Security leaders have claimed that risks are rising as businesses are rushing to adopt emerging web and mobile technologies.
According to new research by RSA, there is a significant gap between the speed at which organisations are adopting new connectivity, collaboration and communication technologies and their readiness to deploy them securely. Further research from RSA's Security for Business Innovation Council, outlines how companies can capitalise on the significant business advantages these new technologies represent without putting their organisations at risk.
An IDG report commissioned by RSA shows that many companies are leaping into new technology without considering the consequences. Key findings of the report show that more than 70 per cent of survey respondents believe escalating levels of connectivity and information exchange powered by new web and communication technologies are transforming their organisations into hyper-extended enterprises. Also, the majority of organisations have increased their use of virtualisation, mobility and social networking over the past 12-24 months, with more than one third reporting an increase in cloud computing.

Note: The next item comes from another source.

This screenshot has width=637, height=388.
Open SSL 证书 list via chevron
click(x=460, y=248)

However, many of the responding companies do not have adequate strategies to assess the risks involved in adopting these new technologies. In some organisations, the corporate security department is only brought in when problems occur and in others, security is not even informed before these new technologies are used. Further, less than half of respondents have developed policies for employees to guide the use of social networking tools and sites.

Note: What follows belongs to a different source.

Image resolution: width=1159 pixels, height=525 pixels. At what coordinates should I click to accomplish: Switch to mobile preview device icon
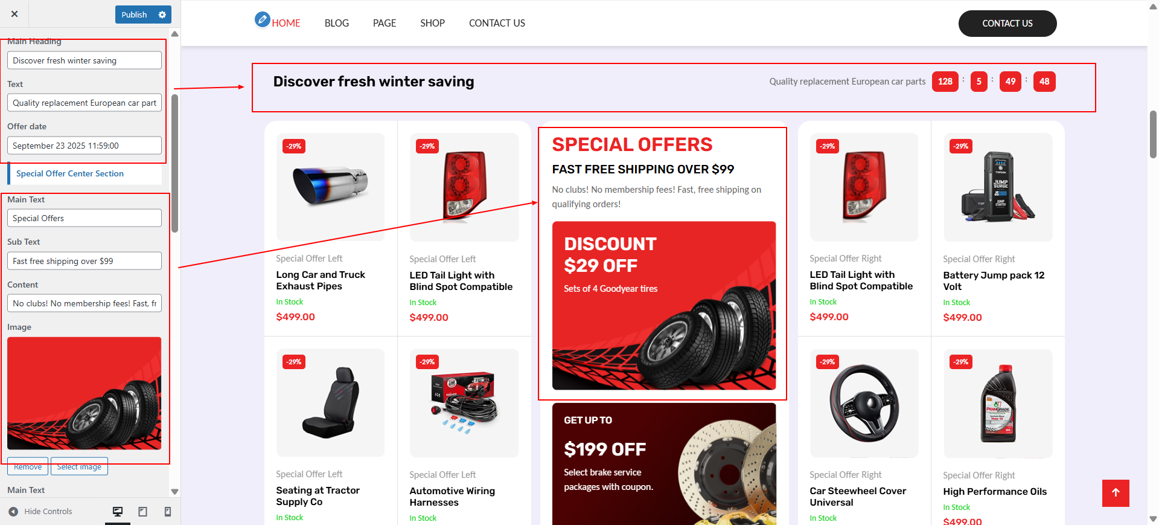[168, 512]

Art Coviello, executive vice president, EMC and president of RSA, said: "Businesses are becoming ‘hyper-extended enterprises', exchanging information with more constituencies in more ways and in more places than ever before. The rapid adoption of nascent web, social and mobile technologies combined with the rising use of outsourcing is quickly dissolving what remains of the traditional boundaries around our organisations and information assets. Security strategies must shift dramatically to ensure companies can achieve their goals to cut costs and meet revenue targets without creating dangerous new business vulnerabilities.”